Trump’s Policy and Peace-talks with Israel & Palestine

Numerous proposals have been put forward in time; Arab Peace Initiative, the Bush Initiative, the Road Map, the Nusseibeh-Ayalon Initiative, the Geneva Initiative, the Saudi peace plan, the Annapolis Peace Conference, Oslo Agreement and recently the Paris 2017 Peace Conference, have all tried to find peace but have no succeeded. Will the Trump Administration be successful? What will TrumpForeign Policy be? What Should Trump do?


The ongoing Israeli-Palestinian struggle has become a conflict centred around identity, nationalism, security dilemmas and resource scarcity that has created, or even, reinforced the differences between the Palestinians and the Israelis. From the creation of the state of Israel in 1948 following the termination of the British Mandate it is evident that the conflict is and continues to be externally created but internally maintained. Can Trump end the many years of failed peace talks and problematic conflict resolution?

Yesterday, U.S Secretary of State John Kerry on behalf of the Obama administration organised final peace talks to try and settle the Israeli-Palestinian conflict before Trump takes office. 70 Countries were involved in Paris, where the likes of Key European states and U.N security council members took part but neither Israel or Palestine were represented. As expected, reaching peace with neither Palestine or Israel present would be impossible and the meeting ended with a communique maintaining a two-state system is needed for peace. Again, resolving nothing and reiterating the failure of the Obama presidency in regards to reaching peace in the Middle East.

Netanyahu, a clear supporter of Donald Trump who has praised his victory, said on Sunday that “this conference is among the last twitches of the world of yesterday … Tomorrow will look different and that tomorrow is very close.”

Thus, with a new president, arrives a new attempt at peace-making and with Donald Trump taking office in a matter of days, it shall be interesting to see if the new administration can break the mould and finally reach peace settlements to the 100-year conflict which previous presidents have evidently failed.

Trump, has previously stated that he would ‘love’ to find peace in the Middle East and there is growing talk that son-in-law, Jared Kushner an Orthodox Jew and grandson of Holocaust survivor is a strong advocate for brokering Middle Eastern Peace.
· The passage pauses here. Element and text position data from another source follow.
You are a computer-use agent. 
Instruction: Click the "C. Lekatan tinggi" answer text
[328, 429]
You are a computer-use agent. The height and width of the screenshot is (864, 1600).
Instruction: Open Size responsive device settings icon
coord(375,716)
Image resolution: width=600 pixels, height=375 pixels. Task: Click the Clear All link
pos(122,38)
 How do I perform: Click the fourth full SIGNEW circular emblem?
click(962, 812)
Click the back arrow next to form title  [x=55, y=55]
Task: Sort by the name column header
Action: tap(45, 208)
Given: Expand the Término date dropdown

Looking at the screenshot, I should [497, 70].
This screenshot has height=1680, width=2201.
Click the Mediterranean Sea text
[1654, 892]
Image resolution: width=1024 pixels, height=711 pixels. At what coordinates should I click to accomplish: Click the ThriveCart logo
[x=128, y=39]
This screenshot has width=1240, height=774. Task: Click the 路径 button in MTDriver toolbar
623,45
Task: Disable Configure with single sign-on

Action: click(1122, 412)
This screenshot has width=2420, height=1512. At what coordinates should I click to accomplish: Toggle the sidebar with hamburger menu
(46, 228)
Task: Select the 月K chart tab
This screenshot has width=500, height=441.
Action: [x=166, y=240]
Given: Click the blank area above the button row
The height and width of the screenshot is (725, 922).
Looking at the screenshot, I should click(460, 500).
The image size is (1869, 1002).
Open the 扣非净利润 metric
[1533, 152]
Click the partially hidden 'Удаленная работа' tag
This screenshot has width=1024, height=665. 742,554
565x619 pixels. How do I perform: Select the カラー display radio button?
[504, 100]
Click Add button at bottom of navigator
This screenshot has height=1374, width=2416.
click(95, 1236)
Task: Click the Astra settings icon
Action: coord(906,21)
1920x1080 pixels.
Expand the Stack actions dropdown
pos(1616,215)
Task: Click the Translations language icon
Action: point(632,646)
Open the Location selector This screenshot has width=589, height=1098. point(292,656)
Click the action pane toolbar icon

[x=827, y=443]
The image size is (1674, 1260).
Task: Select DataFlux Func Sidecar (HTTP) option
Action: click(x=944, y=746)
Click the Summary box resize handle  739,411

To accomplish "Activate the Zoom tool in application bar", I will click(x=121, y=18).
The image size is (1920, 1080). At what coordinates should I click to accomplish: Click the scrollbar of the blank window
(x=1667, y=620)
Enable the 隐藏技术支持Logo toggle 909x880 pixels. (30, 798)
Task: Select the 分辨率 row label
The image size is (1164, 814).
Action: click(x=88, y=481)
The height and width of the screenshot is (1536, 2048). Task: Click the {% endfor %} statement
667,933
Consequently there is the likelihood that the Trump Administration will adopt an extreme Pro-Israeli stance, perhaps making him the most Pro-Israeli president to ever grace the White House. He has previously stated that he wants to move the U.S embassy from Tel Aviv, where it has been situated for 68 years, to Jerusalem which has caused concern with the Obama administration affirming the unilateral decision will escalate or even worsen tensions on the ground.

Israel will also be keen to reach a deal which will expand Israel’s West Bank Settlements as they were heavily criticised by Obamas U.S Policy. Worryingly, this land is also disputed with the Palestinians and volatility is high with 600,000 Israelis currently residing there.

If I had a say, Trump or his advisors should act upon the crisis with the interest of both sides but not just from a heavy diplomatic level but one that rises from the grassroots of both communities and upwards. Improving the Palestinian economy, infrastructure and general way of life will successively stop the ethno-nationalist and psychological barrier of separation and hostility of the Palestinian community Vs Israelis. Equally, Israelis may have to learn and refrain from negatively stereotyping the Palestinians as being violent or dishonest Arabs.

Certainly, an extremely robust and assiduous diplomatic effort should be focused on which shall reject the need of violence or conflict. At the same time, diplomacy should be strong enough for both sides to address their differences and uncertainties. A major turning point, for instance, could be both sides understanding that there are two national movements which require two national states. Although clearly easier said than done. On the other hand, Israel could agree to stop expanding illegal settlements on occupied Palestinian territory.

In addition, Privacy should be a major prerequisite for any major peace-making effort and one that has been perpetually ignored in past efforts. Obama’s attempt to force Yasser Arafat to reach an agreement and sign it publicly, in my opinion, was a major blunder which went against and humiliated Arafat in front of the entire Arab world.

Similarly, the infamous Oslo Agreement in 1993 displayed a clear sense of awkwardness between the public encounter. Although initially successful, the peace process crumbled with Israelis claiming that Palestinians resulted back to violence and other claiming that Israel revoked their side of the deal. Unfortunately, the assassination of Yitzhak Rabin, the then Prime minister in 1995 destroyed the peace efforts which links back to teaching the nations of mutual acceptance from the grass-roots up.

To successfully reach a peace agreement, Trump must take both states into consideration and be cautious of overly-favouring Israel which is becoming increasingly more likely and will cause mass upheaval and further problems for both states.

Trump has shocked us with the elections but will he shock us with the Israel-Palestine Conflict? Only time can tell.